Items from a data source:
- - -
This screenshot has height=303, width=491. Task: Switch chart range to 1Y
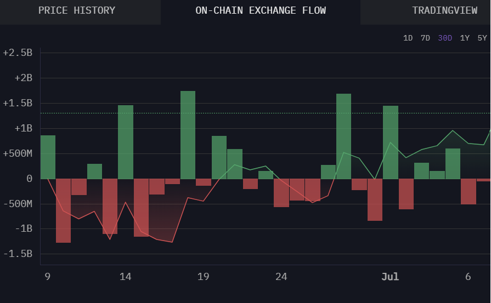(465, 38)
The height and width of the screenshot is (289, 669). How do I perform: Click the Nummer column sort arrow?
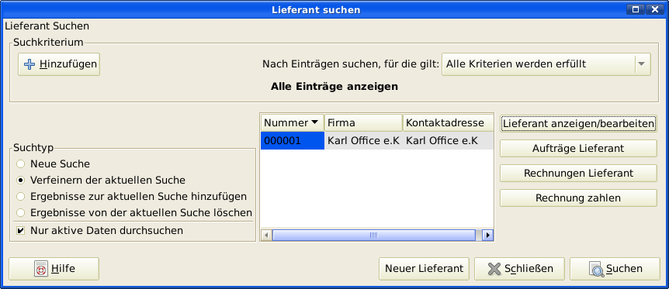(315, 122)
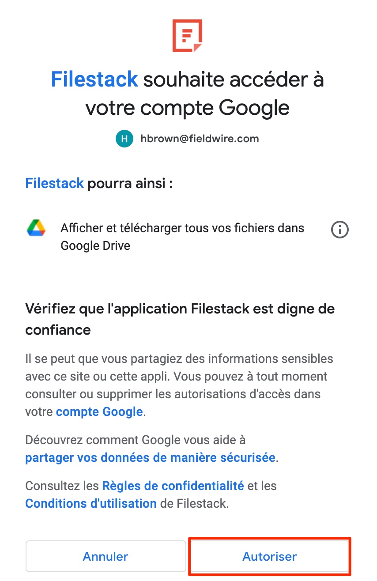The image size is (377, 581).
Task: Click the Annuler button
Action: click(106, 556)
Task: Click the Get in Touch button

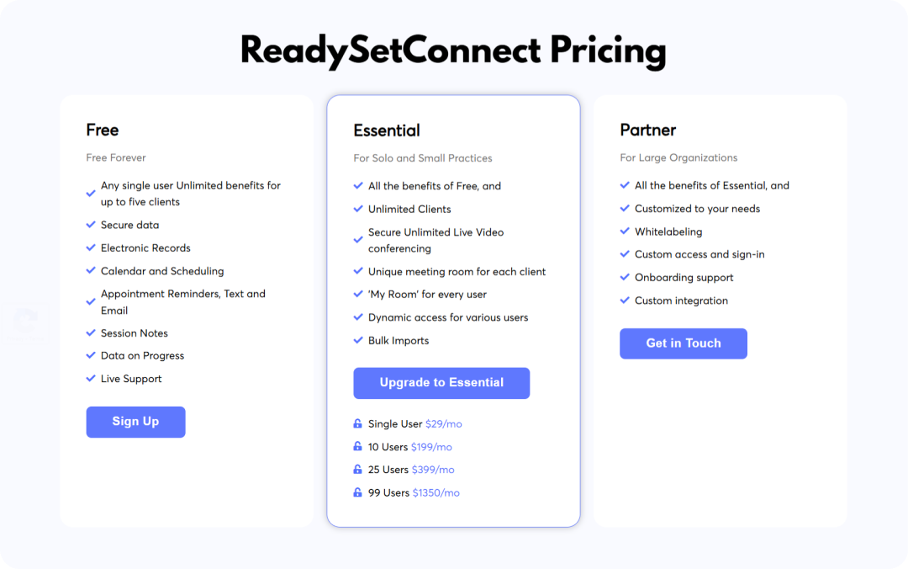Action: [684, 343]
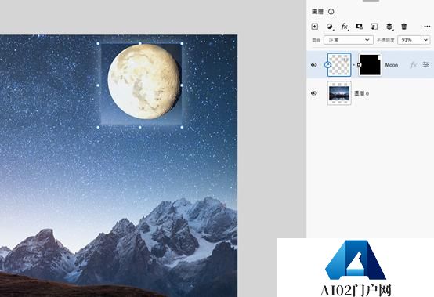Add a new layer with plus icon

315,27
- - -
Omit the pictures. Transcribe every record exactly.

This screenshot has height=303, width=491. Task: Switch chart range to 1Y
(465, 38)
The height and width of the screenshot is (289, 669). How do I perform: Click the Nummer column sort arrow?
(315, 122)
The image size is (377, 581).
Task: Click the Annuler button
Action: click(106, 556)
Task: Click the Get in Touch button

Action: [684, 343]
Add a new layer with plus icon

315,27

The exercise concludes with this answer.